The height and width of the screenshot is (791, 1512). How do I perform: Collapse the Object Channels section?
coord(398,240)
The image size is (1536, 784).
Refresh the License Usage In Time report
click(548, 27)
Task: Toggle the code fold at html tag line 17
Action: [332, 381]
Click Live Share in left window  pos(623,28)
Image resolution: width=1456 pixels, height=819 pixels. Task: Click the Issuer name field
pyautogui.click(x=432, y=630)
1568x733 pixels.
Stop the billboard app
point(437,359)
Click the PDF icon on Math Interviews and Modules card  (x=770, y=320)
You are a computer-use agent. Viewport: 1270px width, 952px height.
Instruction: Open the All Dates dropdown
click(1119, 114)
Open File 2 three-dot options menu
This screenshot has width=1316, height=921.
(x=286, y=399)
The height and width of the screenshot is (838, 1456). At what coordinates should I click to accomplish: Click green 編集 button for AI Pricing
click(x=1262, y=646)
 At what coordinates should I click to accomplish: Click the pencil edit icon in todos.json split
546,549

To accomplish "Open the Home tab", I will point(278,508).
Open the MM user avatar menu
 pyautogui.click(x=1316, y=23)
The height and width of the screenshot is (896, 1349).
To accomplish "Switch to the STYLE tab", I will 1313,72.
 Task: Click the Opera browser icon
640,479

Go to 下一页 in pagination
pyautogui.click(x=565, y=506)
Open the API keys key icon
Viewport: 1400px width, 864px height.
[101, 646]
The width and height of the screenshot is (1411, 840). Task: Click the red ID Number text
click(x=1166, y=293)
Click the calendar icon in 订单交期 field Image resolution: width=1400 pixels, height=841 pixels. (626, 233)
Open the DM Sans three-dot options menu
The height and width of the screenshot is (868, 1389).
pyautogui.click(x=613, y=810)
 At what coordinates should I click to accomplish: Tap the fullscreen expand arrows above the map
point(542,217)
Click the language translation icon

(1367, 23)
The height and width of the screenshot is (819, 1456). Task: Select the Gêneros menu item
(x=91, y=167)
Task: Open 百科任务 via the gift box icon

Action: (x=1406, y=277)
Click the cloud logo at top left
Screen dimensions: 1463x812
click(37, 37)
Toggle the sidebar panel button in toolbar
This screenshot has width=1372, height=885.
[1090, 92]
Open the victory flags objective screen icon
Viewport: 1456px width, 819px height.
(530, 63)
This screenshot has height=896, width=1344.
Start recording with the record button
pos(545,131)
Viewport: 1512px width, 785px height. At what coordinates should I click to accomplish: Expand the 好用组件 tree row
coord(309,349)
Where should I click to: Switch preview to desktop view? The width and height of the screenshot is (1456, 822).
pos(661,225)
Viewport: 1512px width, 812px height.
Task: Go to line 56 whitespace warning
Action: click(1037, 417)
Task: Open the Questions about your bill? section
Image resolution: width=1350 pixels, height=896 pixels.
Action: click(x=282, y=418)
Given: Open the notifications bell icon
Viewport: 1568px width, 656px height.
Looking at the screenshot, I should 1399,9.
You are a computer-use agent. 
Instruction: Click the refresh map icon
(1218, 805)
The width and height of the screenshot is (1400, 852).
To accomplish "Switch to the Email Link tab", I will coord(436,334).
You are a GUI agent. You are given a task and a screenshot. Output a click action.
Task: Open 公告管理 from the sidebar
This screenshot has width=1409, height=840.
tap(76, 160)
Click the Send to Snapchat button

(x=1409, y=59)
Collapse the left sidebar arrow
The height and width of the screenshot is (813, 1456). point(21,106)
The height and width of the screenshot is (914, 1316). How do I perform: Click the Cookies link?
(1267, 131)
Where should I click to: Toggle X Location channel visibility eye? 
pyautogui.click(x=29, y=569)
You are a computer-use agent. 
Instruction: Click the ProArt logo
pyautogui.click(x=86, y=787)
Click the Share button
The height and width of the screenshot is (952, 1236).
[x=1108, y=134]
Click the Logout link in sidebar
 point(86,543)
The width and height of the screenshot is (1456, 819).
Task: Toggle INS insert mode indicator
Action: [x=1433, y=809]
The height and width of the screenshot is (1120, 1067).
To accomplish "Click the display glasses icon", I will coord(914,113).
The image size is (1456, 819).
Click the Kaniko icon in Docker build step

**EXERCISE:** All lines from the opening of the listing above through the line that contains "You are a computer-use agent. Viewport: 1270px" should be given again exactly, and nothing more.

**COMPLETED TASK:**
The height and width of the screenshot is (791, 1512). How do I perform: Collapse the Object Channels section?
coord(398,240)
The image size is (1536, 784).
Refresh the License Usage In Time report
click(548, 27)
Task: Toggle the code fold at html tag line 17
Action: [332, 381]
Click Live Share in left window  pos(623,28)
Image resolution: width=1456 pixels, height=819 pixels. Task: Click the Issuer name field
pyautogui.click(x=432, y=630)
1568x733 pixels.
Stop the billboard app
point(437,359)
Click the PDF icon on Math Interviews and Modules card  (x=770, y=320)
You are a computer-use agent. Viewport: 1270px width, 952px height.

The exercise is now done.